Contraderived categories of CDG-modules
Leonid Positselski, Jan Stovicek
TL;DR
The paper extends Becker’s contraderived framework to curved DG-rings by analyzing CDG-modules and establishes a pair of central equivalences: the projective contraderived category is equivalent to the flat contraderived category, and the flat contraderived category is equivalent to the flat-cotorsion (coderived-like) category. It proves cotorsion and graded-cotorsion coincide for CDG-modules and shows this structure yields a stable, Quillen-compatible homotopy theory with abelian-model realizations. Under graded-right coherence of the underlying graded ring, the contraderived category is compactly generated, and its compact objects are described via the absolute derived category of finitely presented CDG-modules, anti-equivalently related to the coderived category’s compact objects. The results encompass matrix factorizations and de Rham-type CDG-structures, providing a broad, robust framework for second-kind derived categories in nontrivial curved settings. Overall, the work unifies several perspectives on homotopy categories of CDG-modules and delivers concrete generators and dualities that have potential applications in geometry and mathematical physics.
Abstract
For any CDG-ring $B^\bullet=(B^*,d,h)$, we show that the homotopy category of graded-projective (left) CDG-modules over $B^\bullet$ is equivalent to the quotient category of the homotopy category of graded-flat CDG-modules by its full triangulated subcategory of flat CDG-modules. The contraderived category (in the sense of Becker) $\mathsf D^{\mathsf{bctr}}(B^\bullet{-}\mathbf{Mod})$ is the common name for these two triangulated categories. We also prove that the classes of cotorsion and graded-cotorsion CDG-modules coincide, and the contraderived category of CDG-modules is equivalent to the homotopy category of graded-flat graded-cotorsion CDG-modules.

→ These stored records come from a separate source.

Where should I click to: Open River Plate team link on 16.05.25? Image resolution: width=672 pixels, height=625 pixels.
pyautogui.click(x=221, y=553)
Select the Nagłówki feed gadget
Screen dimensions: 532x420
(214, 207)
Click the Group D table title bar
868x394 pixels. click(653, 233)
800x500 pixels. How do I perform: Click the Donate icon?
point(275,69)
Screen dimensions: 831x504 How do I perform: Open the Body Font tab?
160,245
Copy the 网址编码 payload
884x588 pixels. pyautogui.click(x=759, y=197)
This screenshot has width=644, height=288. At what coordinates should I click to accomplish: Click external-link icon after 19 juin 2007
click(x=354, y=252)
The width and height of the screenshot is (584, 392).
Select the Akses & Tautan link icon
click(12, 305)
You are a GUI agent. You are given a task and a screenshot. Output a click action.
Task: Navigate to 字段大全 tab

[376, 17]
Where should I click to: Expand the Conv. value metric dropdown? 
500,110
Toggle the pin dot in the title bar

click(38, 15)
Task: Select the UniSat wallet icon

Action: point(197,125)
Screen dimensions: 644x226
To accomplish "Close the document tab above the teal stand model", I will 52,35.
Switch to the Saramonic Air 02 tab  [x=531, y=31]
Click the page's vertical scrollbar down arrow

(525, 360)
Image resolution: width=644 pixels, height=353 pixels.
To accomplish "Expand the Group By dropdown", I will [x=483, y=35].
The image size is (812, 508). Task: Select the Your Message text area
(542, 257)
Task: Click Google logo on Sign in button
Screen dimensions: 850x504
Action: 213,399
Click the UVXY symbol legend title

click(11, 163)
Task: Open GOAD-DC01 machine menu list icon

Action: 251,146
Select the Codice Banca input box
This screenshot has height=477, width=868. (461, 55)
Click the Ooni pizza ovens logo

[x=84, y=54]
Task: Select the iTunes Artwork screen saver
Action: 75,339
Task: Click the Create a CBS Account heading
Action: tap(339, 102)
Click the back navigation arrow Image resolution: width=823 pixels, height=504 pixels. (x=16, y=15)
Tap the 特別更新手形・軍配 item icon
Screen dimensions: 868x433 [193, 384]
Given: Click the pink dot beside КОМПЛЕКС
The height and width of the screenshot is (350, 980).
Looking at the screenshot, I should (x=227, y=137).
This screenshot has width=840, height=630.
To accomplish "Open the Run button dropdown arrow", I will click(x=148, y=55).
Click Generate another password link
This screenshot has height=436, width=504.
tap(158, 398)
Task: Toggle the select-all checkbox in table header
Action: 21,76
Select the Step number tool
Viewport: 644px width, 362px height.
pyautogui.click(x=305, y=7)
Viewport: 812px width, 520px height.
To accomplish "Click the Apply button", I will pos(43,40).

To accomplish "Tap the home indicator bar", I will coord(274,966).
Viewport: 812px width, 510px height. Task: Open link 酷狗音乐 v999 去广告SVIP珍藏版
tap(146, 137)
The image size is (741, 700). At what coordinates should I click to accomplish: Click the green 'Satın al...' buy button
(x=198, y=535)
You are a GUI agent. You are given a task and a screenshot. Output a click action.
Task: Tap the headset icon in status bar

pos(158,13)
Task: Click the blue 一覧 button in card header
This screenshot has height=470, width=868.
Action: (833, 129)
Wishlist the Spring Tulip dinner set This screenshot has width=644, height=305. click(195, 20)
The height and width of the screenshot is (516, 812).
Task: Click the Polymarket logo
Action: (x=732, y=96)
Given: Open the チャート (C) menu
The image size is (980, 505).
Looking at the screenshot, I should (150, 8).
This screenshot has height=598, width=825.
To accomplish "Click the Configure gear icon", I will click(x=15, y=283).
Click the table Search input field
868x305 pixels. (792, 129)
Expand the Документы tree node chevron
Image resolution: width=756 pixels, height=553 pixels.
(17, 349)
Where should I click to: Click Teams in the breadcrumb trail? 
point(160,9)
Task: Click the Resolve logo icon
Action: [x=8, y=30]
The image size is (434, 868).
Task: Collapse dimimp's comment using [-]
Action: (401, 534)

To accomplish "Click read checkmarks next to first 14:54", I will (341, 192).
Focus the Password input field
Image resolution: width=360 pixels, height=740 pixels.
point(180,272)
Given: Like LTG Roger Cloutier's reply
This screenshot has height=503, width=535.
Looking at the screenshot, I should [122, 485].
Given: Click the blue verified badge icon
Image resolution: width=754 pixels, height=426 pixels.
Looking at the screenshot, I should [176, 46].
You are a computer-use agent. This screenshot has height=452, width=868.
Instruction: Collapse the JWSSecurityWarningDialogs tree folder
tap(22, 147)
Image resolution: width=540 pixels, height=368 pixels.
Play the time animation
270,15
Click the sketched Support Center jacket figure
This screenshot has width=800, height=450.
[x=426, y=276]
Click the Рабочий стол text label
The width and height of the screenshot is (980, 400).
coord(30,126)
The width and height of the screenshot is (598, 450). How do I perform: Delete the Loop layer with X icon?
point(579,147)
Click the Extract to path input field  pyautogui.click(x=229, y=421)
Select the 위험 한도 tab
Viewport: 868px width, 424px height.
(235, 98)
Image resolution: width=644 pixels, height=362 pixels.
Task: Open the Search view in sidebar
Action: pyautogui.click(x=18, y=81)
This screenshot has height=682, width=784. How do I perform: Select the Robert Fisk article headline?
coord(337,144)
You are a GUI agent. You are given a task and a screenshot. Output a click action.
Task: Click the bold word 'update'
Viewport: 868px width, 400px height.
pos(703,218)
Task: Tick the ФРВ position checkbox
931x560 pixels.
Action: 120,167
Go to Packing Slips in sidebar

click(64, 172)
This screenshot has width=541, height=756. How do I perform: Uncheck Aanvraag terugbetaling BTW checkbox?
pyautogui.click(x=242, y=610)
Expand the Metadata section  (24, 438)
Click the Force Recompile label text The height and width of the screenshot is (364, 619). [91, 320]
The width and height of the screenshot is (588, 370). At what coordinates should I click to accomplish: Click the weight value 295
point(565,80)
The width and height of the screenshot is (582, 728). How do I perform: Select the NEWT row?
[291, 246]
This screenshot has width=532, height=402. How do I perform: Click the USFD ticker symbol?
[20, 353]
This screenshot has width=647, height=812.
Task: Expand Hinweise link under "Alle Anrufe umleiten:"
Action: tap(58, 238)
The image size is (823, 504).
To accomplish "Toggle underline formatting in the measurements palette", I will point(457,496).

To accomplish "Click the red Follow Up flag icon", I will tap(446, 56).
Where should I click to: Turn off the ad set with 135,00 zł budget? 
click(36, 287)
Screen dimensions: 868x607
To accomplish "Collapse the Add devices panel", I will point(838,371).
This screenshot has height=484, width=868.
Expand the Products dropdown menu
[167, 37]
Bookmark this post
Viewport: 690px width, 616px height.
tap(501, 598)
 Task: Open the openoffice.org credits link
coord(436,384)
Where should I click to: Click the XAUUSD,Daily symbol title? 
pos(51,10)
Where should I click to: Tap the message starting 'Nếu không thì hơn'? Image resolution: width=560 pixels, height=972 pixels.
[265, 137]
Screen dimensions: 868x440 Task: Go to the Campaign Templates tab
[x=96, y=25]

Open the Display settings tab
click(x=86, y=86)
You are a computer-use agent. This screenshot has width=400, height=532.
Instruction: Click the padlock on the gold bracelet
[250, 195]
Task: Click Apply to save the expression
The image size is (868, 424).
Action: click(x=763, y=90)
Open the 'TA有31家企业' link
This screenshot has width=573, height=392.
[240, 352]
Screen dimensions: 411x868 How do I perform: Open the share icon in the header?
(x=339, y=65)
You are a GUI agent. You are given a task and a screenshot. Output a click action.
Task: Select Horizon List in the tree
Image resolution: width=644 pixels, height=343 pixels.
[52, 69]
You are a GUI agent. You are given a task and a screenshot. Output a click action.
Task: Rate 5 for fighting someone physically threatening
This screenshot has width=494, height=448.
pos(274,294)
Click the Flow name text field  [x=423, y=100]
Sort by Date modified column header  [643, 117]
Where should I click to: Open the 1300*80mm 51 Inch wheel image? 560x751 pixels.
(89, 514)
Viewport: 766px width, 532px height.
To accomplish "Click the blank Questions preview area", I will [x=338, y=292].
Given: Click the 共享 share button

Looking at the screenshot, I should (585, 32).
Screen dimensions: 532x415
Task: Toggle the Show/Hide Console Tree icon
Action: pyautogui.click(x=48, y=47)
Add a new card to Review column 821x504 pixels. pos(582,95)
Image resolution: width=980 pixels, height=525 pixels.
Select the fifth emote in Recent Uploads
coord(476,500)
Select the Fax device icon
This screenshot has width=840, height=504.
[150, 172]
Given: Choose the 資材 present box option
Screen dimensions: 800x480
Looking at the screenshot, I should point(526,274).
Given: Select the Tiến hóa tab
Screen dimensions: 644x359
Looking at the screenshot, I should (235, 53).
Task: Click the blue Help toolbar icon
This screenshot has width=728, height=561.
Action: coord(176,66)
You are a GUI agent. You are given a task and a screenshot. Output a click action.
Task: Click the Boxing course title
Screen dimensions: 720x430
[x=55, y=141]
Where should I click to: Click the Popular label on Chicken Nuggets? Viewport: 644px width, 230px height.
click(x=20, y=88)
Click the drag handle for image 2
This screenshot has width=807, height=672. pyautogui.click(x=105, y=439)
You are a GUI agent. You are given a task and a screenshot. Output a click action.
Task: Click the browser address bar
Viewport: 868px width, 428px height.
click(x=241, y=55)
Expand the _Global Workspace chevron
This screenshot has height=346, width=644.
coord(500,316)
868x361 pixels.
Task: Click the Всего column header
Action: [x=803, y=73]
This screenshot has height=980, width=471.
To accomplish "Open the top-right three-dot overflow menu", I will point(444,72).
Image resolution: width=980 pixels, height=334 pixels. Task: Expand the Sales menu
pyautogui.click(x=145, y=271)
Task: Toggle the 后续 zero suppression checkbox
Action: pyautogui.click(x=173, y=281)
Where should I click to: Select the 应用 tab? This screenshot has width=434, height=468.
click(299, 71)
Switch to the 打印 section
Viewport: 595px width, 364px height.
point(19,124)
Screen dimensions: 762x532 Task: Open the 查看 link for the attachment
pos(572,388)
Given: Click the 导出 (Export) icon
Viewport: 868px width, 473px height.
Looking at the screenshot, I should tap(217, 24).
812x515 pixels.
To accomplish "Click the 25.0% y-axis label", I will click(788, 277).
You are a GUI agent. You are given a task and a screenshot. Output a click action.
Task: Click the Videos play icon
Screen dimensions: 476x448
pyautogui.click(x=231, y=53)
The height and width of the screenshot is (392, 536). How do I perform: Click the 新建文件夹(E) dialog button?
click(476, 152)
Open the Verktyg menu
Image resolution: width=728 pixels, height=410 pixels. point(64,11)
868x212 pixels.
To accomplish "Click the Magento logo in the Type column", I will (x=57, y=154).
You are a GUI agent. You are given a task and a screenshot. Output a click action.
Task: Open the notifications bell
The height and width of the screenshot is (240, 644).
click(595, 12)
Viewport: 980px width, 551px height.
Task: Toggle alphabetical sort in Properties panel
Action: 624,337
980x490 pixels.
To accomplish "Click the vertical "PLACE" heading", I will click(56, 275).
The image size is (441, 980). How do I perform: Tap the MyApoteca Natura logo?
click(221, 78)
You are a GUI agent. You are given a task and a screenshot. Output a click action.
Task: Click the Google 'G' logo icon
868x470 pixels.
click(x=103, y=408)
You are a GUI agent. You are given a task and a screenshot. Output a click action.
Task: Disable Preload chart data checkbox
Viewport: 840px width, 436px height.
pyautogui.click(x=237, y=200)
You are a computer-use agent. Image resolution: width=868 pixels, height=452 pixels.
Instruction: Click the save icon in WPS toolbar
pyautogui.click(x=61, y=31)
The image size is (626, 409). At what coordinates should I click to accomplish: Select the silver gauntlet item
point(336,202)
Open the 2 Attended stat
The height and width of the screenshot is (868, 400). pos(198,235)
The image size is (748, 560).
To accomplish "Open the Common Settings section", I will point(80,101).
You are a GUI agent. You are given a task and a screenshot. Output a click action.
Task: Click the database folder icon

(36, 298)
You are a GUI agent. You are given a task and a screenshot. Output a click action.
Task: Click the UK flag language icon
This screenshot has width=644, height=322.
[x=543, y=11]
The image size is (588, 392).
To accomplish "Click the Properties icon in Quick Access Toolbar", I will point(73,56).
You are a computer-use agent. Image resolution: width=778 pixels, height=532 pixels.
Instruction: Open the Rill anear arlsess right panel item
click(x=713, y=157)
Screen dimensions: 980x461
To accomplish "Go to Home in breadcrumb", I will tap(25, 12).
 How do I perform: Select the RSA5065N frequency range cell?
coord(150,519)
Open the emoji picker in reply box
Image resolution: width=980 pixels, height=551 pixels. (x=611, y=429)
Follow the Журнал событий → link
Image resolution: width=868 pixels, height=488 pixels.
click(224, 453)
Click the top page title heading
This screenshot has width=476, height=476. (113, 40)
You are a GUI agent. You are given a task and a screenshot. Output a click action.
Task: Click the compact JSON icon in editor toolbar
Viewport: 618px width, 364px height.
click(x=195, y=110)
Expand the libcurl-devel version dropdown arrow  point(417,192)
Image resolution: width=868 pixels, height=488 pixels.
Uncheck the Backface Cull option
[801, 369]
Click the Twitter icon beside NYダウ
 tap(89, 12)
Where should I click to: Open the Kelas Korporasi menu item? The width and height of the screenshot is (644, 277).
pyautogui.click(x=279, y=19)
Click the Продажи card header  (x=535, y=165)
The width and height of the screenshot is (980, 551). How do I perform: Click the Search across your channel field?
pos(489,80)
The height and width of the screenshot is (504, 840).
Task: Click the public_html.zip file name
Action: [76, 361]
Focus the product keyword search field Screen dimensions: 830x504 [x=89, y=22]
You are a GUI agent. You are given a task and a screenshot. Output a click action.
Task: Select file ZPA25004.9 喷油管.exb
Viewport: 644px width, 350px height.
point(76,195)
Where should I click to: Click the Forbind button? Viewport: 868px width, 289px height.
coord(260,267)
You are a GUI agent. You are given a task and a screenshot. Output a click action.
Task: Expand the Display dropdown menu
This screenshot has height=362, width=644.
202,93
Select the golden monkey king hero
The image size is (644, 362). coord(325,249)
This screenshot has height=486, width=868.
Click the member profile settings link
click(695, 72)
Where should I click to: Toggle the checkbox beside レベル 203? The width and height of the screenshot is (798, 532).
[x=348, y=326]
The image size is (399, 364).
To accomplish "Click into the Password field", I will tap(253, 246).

Assuming the graded ring $B^*$ to be graded right coherent, we show that the contraderived category $\mathsf D^{\mathsf{bctr}}(B^\bullet{-}\mathbf{Mod})$ is compactly generated and its full subcategory of compact objects is anti-equivalent to the full subcategory of compact objects in the coderived category of right CDG-modules $\mathsf D^{\mathsf{bco}}(\mathbf{Mod}{-}B^\bullet)$. Specifically, the latter triangulated category is the idempotent completion of the absolute derived category of finitely presented right CDG-modules $\mathsf D^{\mathsf{abs}}(\mathbf{mod}{-}B^\bullet)$.